Provided text:
%%
I seriously, deeply, love the combo of Pasha and Kate Flannery. So very much. They do not disappoint. For my money, they are one of the most fun couples in Season 28.

They look back on last week’s scores (all 7s), which Kate says “leaves her speechless,” and Pasha says he knows she’s never speechless. This week, they are dancing a quickstep to the theme from 9 to 5. Kate likes the cast (Parton and Fonda and Tomlin), and notes that “it’s a workplace comedy. I’m familiar with that.” (She being from The Office, of course.) 

In the package,  Kate talks about how she went on tour with Jane Lynch (is there no end to this woman’s talents????). 

Oh, dear God... it actually looks like they have old-school typewriters in this opening. Wow. #TrulyImpressed 

I guess the mustache is supposed to make Pasha look evil. At the end, Kate throws down her chains (Pasha). Nice touch.

Spotted in the audience, the married Property Brother and his wife, Nick Viall and Rumer Willis...
%%
What you need to do:
(1) In the Kate Flannery and Pasha dance recap, what dance do they perform this week, and to what music?
(2) Carry on the Kate Flannery and Pasha dance recap past its last sentence, keeping the same chatty voice.
The data plays no role here.

Recorded data:
%%
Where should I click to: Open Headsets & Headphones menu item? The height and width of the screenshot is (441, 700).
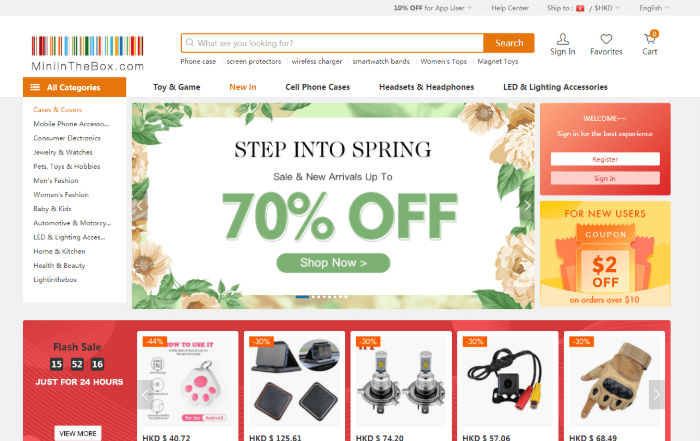click(426, 87)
%%
Responses:
(1) A quickstep to the theme from 9 to 5.

(2)
Carrie Ann: “Absolutely sychronized. So good. You’re working hard, and it’s paying off.” Len: “I really, really liked it. I liked your choreography. I loved your performance. You got right into character. Great.” Bruno: “Like the movie, this is a big hit.”

Kate and Pasha, quickstep

JUDGES: 24 (out of 30)

 
Tom, who’s talking to them instead of Erin: “I wanna know how you like that.” Kate: “I never felt so sexy in my life.”

Lamar and Peta are shocked that they weren’t sent home last week. This week, they are doing a cha cha to “Risky Business.” (Or, more accurately, to that Bob Seger song...) Lamar balks at wearing the iconic “tighty whities” for the dance. He gets a call, as they are rehearsing (as one does) from Kobe Bryant, who tells him to practice more.

“Hopefully I can make him proud... when I dance to the cha cha in my underwear, ” says Lamar.

Well... Peta’s choreography certainly makes one think of that iconic movie. But Lamar Odom is no Tom Cruise. He is one of those lead foot dancers who certainly needs to go home soon. Ugh.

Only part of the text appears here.